The information required on the remainder of this cover page shall not be deemed to be “filed” for the purpose of Section 18 of the Securities Exchange Act of 1934 (“Act”) or otherwise subject to the liabilities of that section of the Act but shall be subject to all other provisions of the Act (however, see the Notes).


  
 



SCHEDULE 13D

CUSIP No. 92240M-10-8
 
 
1
NAME OF REPORTING PERSON

   Bennett S. LeBow

2
CHECK THE APPROPRIATE BOX IF A MEMBER OF A GROUP (a)
                                    (b)
3
SEC USE ONLY
4
SOURCE OF FUNDS (See Instructions)
       OO
5
CHECK IF DISCLOSURE OF LEGAL PROCEEDINGS IS REQUIRED PURSUANT TO ITEMS 2(d) or 2(e)
6
CITIZENSHIP OR PLACE OF ORGANIZATION
   United States of America
 
7
SOLE VOTING POWER*
   10,785,116
 
8
SHARED VOTING POWER*
   -0-
 
9
SOLE DISPOSITIVE POWER*
   10,785,116
 
10
SHARED DISPOSITIVE POWER*
      -0-
11
AGGREGATE AMOUNT BENEFICIALLY OWNED BY EACH REPORTING PERSON
   10,785,116
12
CHECK IF THE AGGREGATE AMOUNT IN ROW (11) EXCLUDES CERTAIN
SHARES (SEE INSTRUCTIONS)
13
PERCENT OF CLASS REPRESENTED BY AMOUNT IN ROW (11)*
      10.7%
14
TYPE OF REPORTING PERSON (See Instructions)
   IN
* See Item 5.

  
  
 



PRELIMINARY STATEMENT
This Amendment No. 21 amends the Schedule 13D filed by Bennett S. LeBow (the “Reporting Person”) with the Securities and Exchange Commission (the “Commission”) on February 21, 1995, as previously amended (as amended, the “Schedule 13D”), relating to the common stock, $.10 par value per share (the “Common Stock”), of Vector Group Ltd. (the “Company”).
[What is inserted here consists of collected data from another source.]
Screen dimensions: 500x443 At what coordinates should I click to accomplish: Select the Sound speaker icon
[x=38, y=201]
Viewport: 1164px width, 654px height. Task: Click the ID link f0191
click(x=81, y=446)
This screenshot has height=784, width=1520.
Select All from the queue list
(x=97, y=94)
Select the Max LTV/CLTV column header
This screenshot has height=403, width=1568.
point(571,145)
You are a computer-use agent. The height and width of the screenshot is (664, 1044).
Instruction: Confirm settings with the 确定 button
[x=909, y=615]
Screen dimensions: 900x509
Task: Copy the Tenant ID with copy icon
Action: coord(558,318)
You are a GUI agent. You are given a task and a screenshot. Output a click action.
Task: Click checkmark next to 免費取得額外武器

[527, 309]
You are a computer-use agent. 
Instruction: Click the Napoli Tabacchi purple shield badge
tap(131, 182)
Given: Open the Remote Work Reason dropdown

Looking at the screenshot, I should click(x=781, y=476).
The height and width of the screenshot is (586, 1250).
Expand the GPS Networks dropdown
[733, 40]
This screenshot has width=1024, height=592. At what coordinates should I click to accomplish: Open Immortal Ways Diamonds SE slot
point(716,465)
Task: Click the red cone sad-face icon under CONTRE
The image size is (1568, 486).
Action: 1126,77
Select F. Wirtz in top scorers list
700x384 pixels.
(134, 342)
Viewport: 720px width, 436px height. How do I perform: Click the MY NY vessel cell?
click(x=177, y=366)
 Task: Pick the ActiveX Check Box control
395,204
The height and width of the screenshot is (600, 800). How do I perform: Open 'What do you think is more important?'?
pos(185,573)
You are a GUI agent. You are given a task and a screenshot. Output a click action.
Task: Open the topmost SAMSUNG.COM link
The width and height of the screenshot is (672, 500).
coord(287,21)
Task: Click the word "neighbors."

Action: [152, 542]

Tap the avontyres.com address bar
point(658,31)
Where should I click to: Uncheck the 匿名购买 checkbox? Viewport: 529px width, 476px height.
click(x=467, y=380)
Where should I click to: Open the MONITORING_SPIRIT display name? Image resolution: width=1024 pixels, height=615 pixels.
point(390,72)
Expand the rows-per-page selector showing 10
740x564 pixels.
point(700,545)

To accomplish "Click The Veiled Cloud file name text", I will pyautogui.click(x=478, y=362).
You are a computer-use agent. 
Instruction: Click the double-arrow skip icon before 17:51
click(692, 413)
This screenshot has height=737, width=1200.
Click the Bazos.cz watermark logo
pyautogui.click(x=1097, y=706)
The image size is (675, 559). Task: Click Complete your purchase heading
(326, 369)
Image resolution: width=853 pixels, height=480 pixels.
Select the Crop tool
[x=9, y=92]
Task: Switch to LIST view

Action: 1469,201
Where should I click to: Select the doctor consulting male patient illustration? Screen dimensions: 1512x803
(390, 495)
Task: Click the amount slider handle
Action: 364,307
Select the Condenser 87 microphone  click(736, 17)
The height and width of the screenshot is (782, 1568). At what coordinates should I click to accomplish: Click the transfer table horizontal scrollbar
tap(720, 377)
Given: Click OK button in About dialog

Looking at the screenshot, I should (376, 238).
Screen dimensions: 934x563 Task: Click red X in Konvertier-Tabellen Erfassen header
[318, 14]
Unless otherwise defined herein, all capitalized terms used herein shall have the meanings ascribed to them in the Schedule 13D.
Items 4, 5 and 6 are hereby amended and supplemented as follows:
Item 4.    Purpose of Transaction
 
Item 4 of the Schedule 13D is hereby amended by adding the following:

On August 4, 2014, the Reporting Person entered into a Rule 10b5-1 plan (the “Plan”) under which he will gradually sell up to 2.6 million shares of the Common Stock he beneficially owns over a period beginning August 19, 2014 and ending August 12, 2015. The Plan directs Mr. LeBow’s broker to sell up to 50,000 shares per week, subject to certain pricing parameters. The shares to be sold are held by LeBow Epsilon 2001 Limited Partnership, an entity controlled by Mr. LeBow. Mr. LeBow entered into the Plan in connection with personal estate planning and in order to diversify his personal holdings.


Item 5.     Interest in Securities of the Issuer

Item 5(a) of the Schedule 13D is hereby amended and restated as follows:

(a)
As of the date hereof, the Reporting Person beneficially owns, in the aggregate, 10,785,116 shares of Common Stock, representing 10.7% of the 100,437,406 shares of Common Stock outstanding, as reported in the Company’s Form 10-Q filed with the Commission on July 30, 2014. The change in the Reporting Person’s ownership percentage since the filing of Amendment No. 20 to Schedule 13D is solely the result of an increase in the number of shares of Common Stock outstanding.

Item 6.
Contracts, Arrangements, Understandings or Relationships with Respect to Securities of the Issuer
Item 6 of the Schedule 13D is hereby amended by adding the following:

The Reporting Person is a borrower under a loan agreement with Bank of America Corporation under which the principal amount outstanding as of July 1, 2014 was $7,565,476.50. LeBow Epsilon 2001 Limited Partnership has pledged 203,326 shares of Common Stock as collateral for a loan, which matures on January 31, 2016.



  
  
 



SIGNATURES
After reasonable inquiry and to the best of my knowledge and belief, I certify that the information set forth in this statement is true, complete and correct.